In Lipsitt, the plaintiff, a museum director for the Franklin D. Roosevelt American Heritage Center, did not receive the full salary due to him under his employment contract because of the Center’s financial difficulties. The founder of the Center assured the plaintiff that eventually he would be paid in full, but the Center later closed and the founder abandoned his plant to reopen it in a new location. The plaintiff filed this action in Superior Court seeking over $100,000 in damages that he contended the Center owed him. His complaint asserted claims for breach of contract, quantum meruit, and violations of the Wage Act, among others.

The Superior Court dismissed all of the plaintiff’s claims except for the Wage Act claim. The Superior Court reasoned that the Wage Act is the exclusive remedy for the recovery of unpaid wages and thereby preempted the plaintiff’s common law claims. The plaintiff appealed.

The SJC reversed the dismissal of the plaintiff’s common law claims, including those based on breach of contract, or in the alternative, on a quasi-contract theory arising from the nonpayment of wages. In doing so, the SJC rejected the Superior Court’s conclusion that in enacting the Wage Act, the legislature created a comprehensive vehicle for recovering unpaid wages and intended to preempt the plaintiff’s common law claims. The SJC observed that the Legislature designed the Wage Act to enhance the rights of employees with respect to the payment of wages. It reasoned that if the Legislature had intended the Wage Act to abrogate long-standing common law actions aimed at protecting those same rights, it would have done so explicitly.

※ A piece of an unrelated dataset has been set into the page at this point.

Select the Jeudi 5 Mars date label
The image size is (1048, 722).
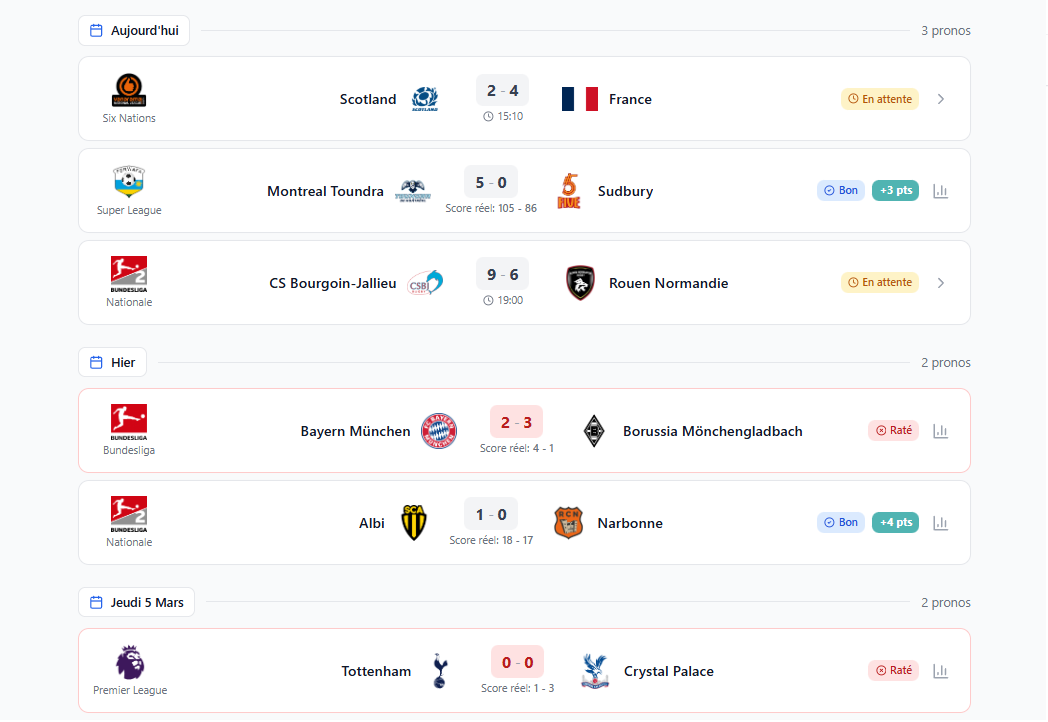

Following Lipsitt, employers will not be able to defend against common law claims for unpaid wages merely by arguing that they are preempted by the Wage Act. As the SJC noted in its decision, however, the continued existence of a common law right to recover unpaid wages will have a minimal practical impact on the enforcement scheme established by the Wage Act. In light of the Wage Act’s mandatory award of treble damages and attorney’s fees, employees will likely pursue common law contract or quasi-contract claims in lieu of Wage Act claims only where their Wage Act claims are time barred by the three-year statute of limitations.